Monday, September 2, 2019

Kremlin Still Engaged in Nation Building But Now of Russians Not Non-Russians, Kordonsky Says


Paul Goble

            Staunton, August 31 – In the 1920s and 1930s, the Soviet state supported or even created a whole number of non-Russian nations but did little or nothing to develop the Russian nation, viewing it as a threat. Now, the Kremlin has reversed course, promoting nation building among Russians but not among non-Russians, Simon Kordonsky says.

            The former Putin advisor and now Higher School of Economics sociologist says the Kremlin’s efforts to boost the Russian nation have not worked out very well because of both the collapse of the kind of monitoring needed and the poor design of its nation-building plans (dailystorm.ru/obschestvo/russkiy-nacionalizm-proekt-surkova-dlya-splocheniya-intelligencii).

            In an interview he gave to the Daily Storm’s Mariya Nemtseva, Kordonsky says many non-Russians who did not live within the territory of the national-territorial units bearing their name reidentified or were reidentified as Russian, reducing the integral quality of that national identity.

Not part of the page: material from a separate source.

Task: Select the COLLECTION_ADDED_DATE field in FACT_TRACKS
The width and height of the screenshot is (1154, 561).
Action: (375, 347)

            Because of that, he continues, there were many attempts to form up the ethnic Russians as “a special ethnos” and to use Russian nationalism as a means of doing so. But after 1991, these attempts have generally failed in large measure because the necessary monitoring of all ethnic groups collapsed in the early 1990s.

            In Soviet times, Kordonsky says, the government maintained a system to monitor religions and “in the KGB there were corresponding structures which carefully tracked nationalist movements. Somewhere about 1994, these functions disappeared.” And they haven’t been replaced.

            “Now, the enormous ethnic and sectarian activity is practically unmonitored, except perhaps for those sects which are defined as totalitarian. The authorities apparently simply don’t know hos to go about the process of establishing a new ethnicity,” in this case, that of the Russians.

            Putin’s aide Vladislav Surkov has made numerous attempts in this direction in the hopes of “unifying the intelligentsia in opposition to a mythical Russian fascism.” Those efforts have failed, the projects of one kind or another including putting stars in the Duma and supporting Navalny have been cancelled, and the money to them has stopped flowing. 

            Nonetheless, ever new projects continue to be proposed, Kordonsky says, at least in part because “the authorities very much fear revolts,” especially ones that unite various groups in various regions at one and the same time as happened in the 1990s. The powers that be know they can deal with isolated protests but fear that they couldn’t to combined ones.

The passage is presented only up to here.